_EXERCISE DETAILS_
Scan the entries for the word "will" and return every line that has it.

_PROVIDED DATA_

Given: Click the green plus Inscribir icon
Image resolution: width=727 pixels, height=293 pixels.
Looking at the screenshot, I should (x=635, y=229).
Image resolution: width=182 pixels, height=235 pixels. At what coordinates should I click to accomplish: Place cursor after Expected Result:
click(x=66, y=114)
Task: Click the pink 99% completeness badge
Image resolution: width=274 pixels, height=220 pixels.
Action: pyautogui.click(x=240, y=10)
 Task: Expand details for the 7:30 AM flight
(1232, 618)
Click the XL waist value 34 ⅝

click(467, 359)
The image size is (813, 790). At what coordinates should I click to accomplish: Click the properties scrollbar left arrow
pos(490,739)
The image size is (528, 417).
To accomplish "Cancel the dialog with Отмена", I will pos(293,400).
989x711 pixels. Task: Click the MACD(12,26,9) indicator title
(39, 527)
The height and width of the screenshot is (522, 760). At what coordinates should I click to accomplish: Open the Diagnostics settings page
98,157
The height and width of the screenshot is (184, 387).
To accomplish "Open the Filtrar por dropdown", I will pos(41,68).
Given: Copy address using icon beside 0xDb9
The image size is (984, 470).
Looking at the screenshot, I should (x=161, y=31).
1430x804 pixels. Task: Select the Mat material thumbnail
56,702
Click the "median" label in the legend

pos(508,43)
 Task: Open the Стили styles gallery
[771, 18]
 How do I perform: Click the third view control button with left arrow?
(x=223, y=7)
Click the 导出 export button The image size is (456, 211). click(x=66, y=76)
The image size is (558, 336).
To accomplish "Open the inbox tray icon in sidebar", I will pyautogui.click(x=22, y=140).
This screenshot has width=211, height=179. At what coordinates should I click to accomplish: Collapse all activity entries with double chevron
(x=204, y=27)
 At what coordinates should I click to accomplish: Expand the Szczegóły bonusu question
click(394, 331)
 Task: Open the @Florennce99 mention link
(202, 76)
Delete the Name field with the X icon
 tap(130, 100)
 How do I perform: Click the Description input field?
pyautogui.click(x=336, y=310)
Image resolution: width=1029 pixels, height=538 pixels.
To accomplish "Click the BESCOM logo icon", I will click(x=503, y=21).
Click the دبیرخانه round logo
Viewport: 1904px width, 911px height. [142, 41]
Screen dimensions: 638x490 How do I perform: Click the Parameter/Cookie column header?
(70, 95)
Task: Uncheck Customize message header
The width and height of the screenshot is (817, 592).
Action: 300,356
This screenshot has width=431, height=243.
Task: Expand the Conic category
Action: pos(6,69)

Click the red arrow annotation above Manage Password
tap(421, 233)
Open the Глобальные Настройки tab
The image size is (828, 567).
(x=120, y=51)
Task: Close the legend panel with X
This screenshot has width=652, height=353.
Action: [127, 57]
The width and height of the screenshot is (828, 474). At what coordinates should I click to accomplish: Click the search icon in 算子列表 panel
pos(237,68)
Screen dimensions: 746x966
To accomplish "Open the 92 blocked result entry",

_EXERCISE SOLUTION_
To accomplish "Cancel the dialog with Отмена", I will pos(293,400).
To accomplish "Open the Filtrar por dropdown", I will pos(41,68).
To accomplish "Open the inbox tray icon in sidebar", I will pyautogui.click(x=22, y=140).
To accomplish "Click the BESCOM logo icon", I will click(x=503, y=21).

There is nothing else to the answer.